:: ACTIVITY ::
Go through the material below, count the lines with the word "agent", and reply with the count alone.

:: SOURCE RECORDS ::
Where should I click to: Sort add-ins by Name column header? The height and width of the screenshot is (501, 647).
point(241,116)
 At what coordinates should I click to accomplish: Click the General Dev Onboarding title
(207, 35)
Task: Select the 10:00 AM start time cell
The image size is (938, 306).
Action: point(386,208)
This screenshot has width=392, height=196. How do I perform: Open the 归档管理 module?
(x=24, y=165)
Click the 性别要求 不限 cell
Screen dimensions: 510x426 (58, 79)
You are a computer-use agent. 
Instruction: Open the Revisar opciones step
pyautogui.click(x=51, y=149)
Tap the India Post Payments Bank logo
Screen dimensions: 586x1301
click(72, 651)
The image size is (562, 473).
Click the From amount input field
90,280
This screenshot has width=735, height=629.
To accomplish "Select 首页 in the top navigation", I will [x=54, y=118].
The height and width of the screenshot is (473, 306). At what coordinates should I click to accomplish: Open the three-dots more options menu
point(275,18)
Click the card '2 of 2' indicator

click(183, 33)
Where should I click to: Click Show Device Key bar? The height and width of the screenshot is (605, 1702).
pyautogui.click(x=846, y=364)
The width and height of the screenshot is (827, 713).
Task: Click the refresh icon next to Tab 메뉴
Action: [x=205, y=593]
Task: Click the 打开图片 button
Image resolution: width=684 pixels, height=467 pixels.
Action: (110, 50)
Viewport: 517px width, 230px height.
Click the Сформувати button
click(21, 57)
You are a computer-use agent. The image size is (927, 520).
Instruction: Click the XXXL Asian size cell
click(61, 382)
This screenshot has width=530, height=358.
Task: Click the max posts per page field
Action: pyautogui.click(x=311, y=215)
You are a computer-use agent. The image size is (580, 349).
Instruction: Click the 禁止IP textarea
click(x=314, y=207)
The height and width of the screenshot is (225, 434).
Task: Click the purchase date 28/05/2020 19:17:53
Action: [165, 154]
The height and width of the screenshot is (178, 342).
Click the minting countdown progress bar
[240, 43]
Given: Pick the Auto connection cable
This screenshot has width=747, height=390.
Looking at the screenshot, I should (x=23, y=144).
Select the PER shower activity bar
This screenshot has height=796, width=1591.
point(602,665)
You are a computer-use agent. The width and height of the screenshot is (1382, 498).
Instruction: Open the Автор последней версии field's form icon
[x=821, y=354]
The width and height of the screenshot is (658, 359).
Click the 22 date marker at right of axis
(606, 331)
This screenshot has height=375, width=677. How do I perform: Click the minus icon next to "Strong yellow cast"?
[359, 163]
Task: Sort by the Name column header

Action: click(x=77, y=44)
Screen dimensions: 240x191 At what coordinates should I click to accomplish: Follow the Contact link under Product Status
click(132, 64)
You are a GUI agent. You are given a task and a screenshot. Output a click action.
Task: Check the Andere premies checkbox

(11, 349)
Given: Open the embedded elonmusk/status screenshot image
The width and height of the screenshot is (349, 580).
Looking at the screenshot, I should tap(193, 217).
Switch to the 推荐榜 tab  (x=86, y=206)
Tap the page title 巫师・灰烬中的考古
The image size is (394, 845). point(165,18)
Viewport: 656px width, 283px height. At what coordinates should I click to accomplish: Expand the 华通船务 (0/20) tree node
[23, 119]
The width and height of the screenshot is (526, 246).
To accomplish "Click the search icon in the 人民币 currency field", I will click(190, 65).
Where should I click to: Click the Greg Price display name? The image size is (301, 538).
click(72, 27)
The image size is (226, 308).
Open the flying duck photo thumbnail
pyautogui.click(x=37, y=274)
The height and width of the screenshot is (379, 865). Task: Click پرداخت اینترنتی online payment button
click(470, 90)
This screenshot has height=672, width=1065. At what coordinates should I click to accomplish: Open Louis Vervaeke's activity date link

:: SOLUTION TO THIS PROBLEM ::
5